O meio molda o ser humano; somos feitos de carne e osso, mas não somos iguais. Quando Ed e Bobby são abordados por caçadores locais, já notamos tal diferença no linguajar e na aparência. Os caçadores falam como animais que desconhecem os princípios básicos da convivência humana. Territorialistas, eles não gostam que outras “espécies” invadam seu precioso ambiente, dando início a um festival de brutalidade. Boorman propõe um retorno aos primórdios, quando homens lutavam cegamente num jogo chamado “sobrevivência”. Os amigos estão longe de seu habitat natural e a natureza, com seus atalhos mortais e infernos verdes, não é misericordiosa. Para terem alguma chance, eles serão obrigados a abandonar suas próprias naturezas e a entender as particularidades da selva. O som dos animais é um sinal de desvantagem; o silêncio não traz paz, mas preocupação.
Boorman investe em close ups de rostos que combinam ódio, medo e perplexidade, com destaque para Ed, que assume um indesejado protagonismo. Após matarem um dos selvagens, num ato de auto defesa, o grupo se reúne a fim de decidir o que será feito com o cadáver. Essa conversa é perfeita ao reforçar o fato de que a barbárie afeta cada um de maneiras distintas. Drew fala em levar o caso para o tribunal e relatar o que aconteceu, sendo incapaz de perceber que, naquele lugar, as leis são diferentes – ali, quem vence é o mais forte, não quem apresenta os melhores argumentos.
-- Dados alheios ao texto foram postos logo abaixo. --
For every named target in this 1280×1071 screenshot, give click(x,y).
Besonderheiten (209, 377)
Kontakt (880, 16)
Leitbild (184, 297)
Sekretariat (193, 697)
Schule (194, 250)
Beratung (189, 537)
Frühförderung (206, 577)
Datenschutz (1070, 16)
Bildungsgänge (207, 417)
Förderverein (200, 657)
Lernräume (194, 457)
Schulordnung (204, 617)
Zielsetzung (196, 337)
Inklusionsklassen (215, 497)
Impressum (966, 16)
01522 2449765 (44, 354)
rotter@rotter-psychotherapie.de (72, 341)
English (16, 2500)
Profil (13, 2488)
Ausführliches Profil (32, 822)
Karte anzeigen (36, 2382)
A culpa, para aqueles que vivem na linha tênue da legalidade, é um fardo impossível de se carregar. A viagem de lazer, rapidamente, ganha contornos aterrorizantes, transformando-se numa jornada de perda da inocência e de descoberta do seu lado animal. Boorman aposta numa abordagem realista, evitando estilizações, tornando tudo mais cru e brutal. Em determinado momento, o cineasta opta por planos subjetivos, propondo uma imersão absoluta ao espectador, que se vê diante do caos imprevisível. Outro artifício que serve à fomentação de tal atmosfera, é a manutenção da câmera no nível da água – a sensação de desespero é palpável. A montagem, através de cortes secos e precisos, amarra a tensão e confere impacto às situações mais turbulentas. Na natureza, não existe bom senso, apenas a astúcia e a força para prevalecer. A natureza é como uma sereia: bela e sedutora, mas ardilosa.
Os amigos podem até voltar para a cidade, mas terão que conviver com manchas de sangue; manchas que os atormentarão eternamente. A última cena é um nítido aviso sobre os perigos desse “curioso intercâmbio”. Burt Reynolds é o canastrão ideal para dar vida a um sujeito tão seguro de si como Lewis – quase um gavião arqueiro. Sim, os homens civilizados usam arco e flecha e os selvagens, armas de fogo. Jon Voight é um dos grandes atores de sua geração. Sua pureza e sensatez, salientadas por sua voz e expressão facial, são, aos poucos, corroídas, obrigando-o a tomar à frente.
“Deliverance” é uma obra prima que retrata, sem concessões, o embate entre mundos distintos.